(TASK DATA)
● ● ● ● ●

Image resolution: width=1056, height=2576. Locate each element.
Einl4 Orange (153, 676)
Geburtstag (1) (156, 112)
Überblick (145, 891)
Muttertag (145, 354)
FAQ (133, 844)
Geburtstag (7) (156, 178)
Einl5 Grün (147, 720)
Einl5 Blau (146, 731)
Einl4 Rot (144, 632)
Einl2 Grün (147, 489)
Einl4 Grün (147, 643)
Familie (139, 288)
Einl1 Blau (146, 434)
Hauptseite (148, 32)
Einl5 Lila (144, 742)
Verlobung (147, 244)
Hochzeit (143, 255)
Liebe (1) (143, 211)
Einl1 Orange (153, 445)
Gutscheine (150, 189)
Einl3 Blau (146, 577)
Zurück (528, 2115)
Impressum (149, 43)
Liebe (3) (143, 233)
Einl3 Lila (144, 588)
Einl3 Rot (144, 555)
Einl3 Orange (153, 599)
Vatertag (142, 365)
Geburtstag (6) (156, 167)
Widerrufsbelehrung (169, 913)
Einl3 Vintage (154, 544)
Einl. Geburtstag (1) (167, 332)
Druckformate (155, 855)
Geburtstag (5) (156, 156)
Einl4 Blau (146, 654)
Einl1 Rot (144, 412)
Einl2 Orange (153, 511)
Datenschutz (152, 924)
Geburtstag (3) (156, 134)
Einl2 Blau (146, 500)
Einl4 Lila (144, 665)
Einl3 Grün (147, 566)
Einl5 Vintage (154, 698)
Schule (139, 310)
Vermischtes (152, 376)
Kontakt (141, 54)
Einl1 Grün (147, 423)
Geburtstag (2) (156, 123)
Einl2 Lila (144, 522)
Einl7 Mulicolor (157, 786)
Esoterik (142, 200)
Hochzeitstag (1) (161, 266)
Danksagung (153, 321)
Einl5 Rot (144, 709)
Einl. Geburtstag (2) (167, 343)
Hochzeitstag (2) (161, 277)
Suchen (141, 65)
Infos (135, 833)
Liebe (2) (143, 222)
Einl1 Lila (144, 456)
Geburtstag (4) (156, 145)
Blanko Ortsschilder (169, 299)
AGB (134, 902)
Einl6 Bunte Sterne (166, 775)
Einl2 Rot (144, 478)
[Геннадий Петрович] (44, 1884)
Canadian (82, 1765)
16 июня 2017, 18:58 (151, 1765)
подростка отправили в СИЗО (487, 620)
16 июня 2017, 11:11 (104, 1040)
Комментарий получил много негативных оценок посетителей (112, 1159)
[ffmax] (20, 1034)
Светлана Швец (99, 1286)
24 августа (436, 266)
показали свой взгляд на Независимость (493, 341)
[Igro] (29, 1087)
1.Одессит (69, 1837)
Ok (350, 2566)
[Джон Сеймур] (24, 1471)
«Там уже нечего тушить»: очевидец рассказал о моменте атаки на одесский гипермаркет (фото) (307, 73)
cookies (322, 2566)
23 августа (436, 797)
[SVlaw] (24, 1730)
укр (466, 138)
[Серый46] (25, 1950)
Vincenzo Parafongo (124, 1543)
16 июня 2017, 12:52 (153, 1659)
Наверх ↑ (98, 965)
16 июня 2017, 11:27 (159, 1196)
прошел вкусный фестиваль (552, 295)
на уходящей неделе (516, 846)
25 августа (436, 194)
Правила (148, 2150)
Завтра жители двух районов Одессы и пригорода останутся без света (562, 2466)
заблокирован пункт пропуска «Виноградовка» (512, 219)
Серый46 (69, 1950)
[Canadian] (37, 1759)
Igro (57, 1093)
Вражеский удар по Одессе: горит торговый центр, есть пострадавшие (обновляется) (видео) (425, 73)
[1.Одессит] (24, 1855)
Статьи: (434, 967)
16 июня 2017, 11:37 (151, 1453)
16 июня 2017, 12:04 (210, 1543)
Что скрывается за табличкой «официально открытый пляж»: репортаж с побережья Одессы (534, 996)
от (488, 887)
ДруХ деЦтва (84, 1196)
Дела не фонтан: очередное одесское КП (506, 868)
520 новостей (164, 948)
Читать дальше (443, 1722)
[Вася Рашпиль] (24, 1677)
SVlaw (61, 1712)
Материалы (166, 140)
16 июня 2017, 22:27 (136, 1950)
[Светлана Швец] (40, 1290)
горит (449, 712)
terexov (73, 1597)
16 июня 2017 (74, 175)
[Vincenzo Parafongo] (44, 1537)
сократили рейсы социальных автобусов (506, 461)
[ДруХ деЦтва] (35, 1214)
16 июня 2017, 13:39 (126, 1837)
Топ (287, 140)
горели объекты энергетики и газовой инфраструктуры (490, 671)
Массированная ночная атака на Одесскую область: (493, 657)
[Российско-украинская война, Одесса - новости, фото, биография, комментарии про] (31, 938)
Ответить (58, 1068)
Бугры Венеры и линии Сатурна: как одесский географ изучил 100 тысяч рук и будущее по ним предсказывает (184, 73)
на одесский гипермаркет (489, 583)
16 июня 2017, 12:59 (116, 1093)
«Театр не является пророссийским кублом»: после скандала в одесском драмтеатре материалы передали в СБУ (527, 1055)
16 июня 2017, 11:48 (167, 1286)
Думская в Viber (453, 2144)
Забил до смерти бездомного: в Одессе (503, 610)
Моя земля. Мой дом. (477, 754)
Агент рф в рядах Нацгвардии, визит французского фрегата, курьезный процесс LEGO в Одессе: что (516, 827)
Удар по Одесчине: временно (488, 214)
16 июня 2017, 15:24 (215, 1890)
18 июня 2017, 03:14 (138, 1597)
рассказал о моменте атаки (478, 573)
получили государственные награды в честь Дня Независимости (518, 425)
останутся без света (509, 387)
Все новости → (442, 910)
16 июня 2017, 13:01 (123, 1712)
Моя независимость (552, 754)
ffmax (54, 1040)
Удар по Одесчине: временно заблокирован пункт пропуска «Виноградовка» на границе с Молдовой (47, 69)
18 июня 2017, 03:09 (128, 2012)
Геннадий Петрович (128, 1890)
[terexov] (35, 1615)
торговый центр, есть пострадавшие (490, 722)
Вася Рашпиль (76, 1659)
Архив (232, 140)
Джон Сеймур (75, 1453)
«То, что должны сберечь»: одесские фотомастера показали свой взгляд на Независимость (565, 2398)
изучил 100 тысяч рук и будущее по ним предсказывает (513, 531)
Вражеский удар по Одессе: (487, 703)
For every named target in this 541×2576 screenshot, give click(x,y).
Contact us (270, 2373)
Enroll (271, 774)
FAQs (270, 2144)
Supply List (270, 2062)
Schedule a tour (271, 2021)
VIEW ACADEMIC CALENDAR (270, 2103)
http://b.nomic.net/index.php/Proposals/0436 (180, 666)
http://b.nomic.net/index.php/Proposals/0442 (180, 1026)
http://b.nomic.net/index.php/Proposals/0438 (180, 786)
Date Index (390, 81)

● ● ● ● ●

(WHAT NEEDS TO BE DONE) Repeat exactly the lines from the first line of the records above through the line containing "Familie (139, 288)", both included, and nothing else.

(SOLUTION TO THE PROBLEM)
Image resolution: width=1056, height=2576. Locate each element.
Einl4 Orange (153, 676)
Geburtstag (1) (156, 112)
Überblick (145, 891)
Muttertag (145, 354)
FAQ (133, 844)
Geburtstag (7) (156, 178)
Einl5 Grün (147, 720)
Einl5 Blau (146, 731)
Einl4 Rot (144, 632)
Einl2 Grün (147, 489)
Einl4 Grün (147, 643)
Familie (139, 288)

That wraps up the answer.